» Task directions
From the first line through the last, transcribe the listing word for word.

» The data
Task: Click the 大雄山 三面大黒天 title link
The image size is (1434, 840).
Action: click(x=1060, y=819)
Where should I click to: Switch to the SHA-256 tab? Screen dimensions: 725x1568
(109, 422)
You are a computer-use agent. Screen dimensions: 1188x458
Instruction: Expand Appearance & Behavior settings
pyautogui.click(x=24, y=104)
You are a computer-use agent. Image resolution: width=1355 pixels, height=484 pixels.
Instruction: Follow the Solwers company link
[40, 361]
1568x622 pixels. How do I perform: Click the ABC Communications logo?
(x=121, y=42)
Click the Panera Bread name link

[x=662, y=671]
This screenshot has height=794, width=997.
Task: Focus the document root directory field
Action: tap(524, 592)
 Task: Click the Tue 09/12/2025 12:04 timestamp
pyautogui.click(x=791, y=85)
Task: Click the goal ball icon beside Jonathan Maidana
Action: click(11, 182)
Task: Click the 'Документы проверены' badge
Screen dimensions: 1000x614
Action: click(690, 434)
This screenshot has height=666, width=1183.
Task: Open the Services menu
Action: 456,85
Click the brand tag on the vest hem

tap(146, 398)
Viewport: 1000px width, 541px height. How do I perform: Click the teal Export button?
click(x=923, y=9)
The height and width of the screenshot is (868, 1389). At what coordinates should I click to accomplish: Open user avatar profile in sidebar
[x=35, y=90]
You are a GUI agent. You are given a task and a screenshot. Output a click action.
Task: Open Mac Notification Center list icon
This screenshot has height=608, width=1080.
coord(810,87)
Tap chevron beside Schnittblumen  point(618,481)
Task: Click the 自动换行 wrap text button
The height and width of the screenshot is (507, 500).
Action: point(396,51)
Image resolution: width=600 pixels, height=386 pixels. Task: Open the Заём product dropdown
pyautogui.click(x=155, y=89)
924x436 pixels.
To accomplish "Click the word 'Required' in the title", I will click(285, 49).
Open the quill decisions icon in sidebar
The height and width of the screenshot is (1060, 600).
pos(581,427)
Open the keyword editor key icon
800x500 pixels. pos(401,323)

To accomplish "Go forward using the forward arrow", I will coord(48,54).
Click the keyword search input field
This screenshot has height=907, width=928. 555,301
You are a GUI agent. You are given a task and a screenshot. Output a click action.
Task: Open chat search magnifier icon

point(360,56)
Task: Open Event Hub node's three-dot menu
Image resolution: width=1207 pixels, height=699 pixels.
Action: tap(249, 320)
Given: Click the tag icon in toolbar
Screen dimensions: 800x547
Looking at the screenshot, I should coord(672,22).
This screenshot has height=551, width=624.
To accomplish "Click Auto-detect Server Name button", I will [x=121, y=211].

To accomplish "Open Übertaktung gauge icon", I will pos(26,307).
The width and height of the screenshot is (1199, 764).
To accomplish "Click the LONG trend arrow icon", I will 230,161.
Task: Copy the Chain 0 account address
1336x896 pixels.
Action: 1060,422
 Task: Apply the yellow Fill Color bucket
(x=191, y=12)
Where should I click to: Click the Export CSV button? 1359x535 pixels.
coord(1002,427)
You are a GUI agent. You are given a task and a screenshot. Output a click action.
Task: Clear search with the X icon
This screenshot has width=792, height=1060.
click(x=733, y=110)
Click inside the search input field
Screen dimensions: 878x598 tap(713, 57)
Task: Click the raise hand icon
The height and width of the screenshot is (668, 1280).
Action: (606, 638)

» Response to this exercise
Task: Click the 大雄山 三面大黒天 title link
The image size is (1434, 840).
Action: click(x=1060, y=819)
Where should I click to: Switch to the SHA-256 tab? Screen dimensions: 725x1568
(109, 422)
You are a computer-use agent. Screen dimensions: 1188x458
Instruction: Expand Appearance & Behavior settings
pyautogui.click(x=24, y=104)
You are a computer-use agent. Image resolution: width=1355 pixels, height=484 pixels.
Instruction: Follow the Solwers company link
[40, 361]
1568x622 pixels. How do I perform: Click the ABC Communications logo?
(x=121, y=42)
Click the Panera Bread name link

[x=662, y=671]
This screenshot has height=794, width=997.
Task: Focus the document root directory field
Action: tap(524, 592)
 Task: Click the Tue 09/12/2025 12:04 timestamp
pyautogui.click(x=791, y=85)
Task: Click the goal ball icon beside Jonathan Maidana
Action: click(11, 182)
Task: Click the 'Документы проверены' badge
Screen dimensions: 1000x614
Action: click(690, 434)
This screenshot has height=666, width=1183.
Task: Open the Services menu
Action: 456,85
Click the brand tag on the vest hem

tap(146, 398)
Viewport: 1000px width, 541px height. How do I perform: Click the teal Export button?
click(x=923, y=9)
The height and width of the screenshot is (868, 1389). At what coordinates should I click to accomplish: Open user avatar profile in sidebar
[x=35, y=90]
You are a GUI agent. You are given a task and a screenshot. Output a click action.
Task: Open Mac Notification Center list icon
This screenshot has height=608, width=1080.
coord(810,87)
Tap chevron beside Schnittblumen  point(618,481)
Task: Click the 自动换行 wrap text button
The height and width of the screenshot is (507, 500).
Action: point(396,51)
Image resolution: width=600 pixels, height=386 pixels. Task: Open the Заём product dropdown
pyautogui.click(x=155, y=89)
924x436 pixels.
To accomplish "Click the word 'Required' in the title", I will click(285, 49).
Open the quill decisions icon in sidebar
The height and width of the screenshot is (1060, 600).
pos(581,427)
Open the keyword editor key icon
800x500 pixels. pos(401,323)

To accomplish "Go forward using the forward arrow", I will coord(48,54).
Click the keyword search input field
This screenshot has height=907, width=928. 555,301
You are a GUI agent. You are given a task and a screenshot. Output a click action.
Task: Open chat search magnifier icon

point(360,56)
Task: Open Event Hub node's three-dot menu
Image resolution: width=1207 pixels, height=699 pixels.
Action: tap(249, 320)
Given: Click the tag icon in toolbar
Screen dimensions: 800x547
Looking at the screenshot, I should coord(672,22).
This screenshot has height=551, width=624.
To accomplish "Click Auto-detect Server Name button", I will [x=121, y=211].

To accomplish "Open Übertaktung gauge icon", I will pos(26,307).
The width and height of the screenshot is (1199, 764).
To accomplish "Click the LONG trend arrow icon", I will 230,161.
Task: Copy the Chain 0 account address
1336x896 pixels.
Action: 1060,422
 Task: Apply the yellow Fill Color bucket
(x=191, y=12)
Where should I click to: Click the Export CSV button? 1359x535 pixels.
coord(1002,427)
You are a GUI agent. You are given a task and a screenshot. Output a click action.
Task: Clear search with the X icon
This screenshot has width=792, height=1060.
click(x=733, y=110)
Click inside the search input field
Screen dimensions: 878x598 tap(713, 57)
Task: Click the raise hand icon
The height and width of the screenshot is (668, 1280).
Action: (606, 638)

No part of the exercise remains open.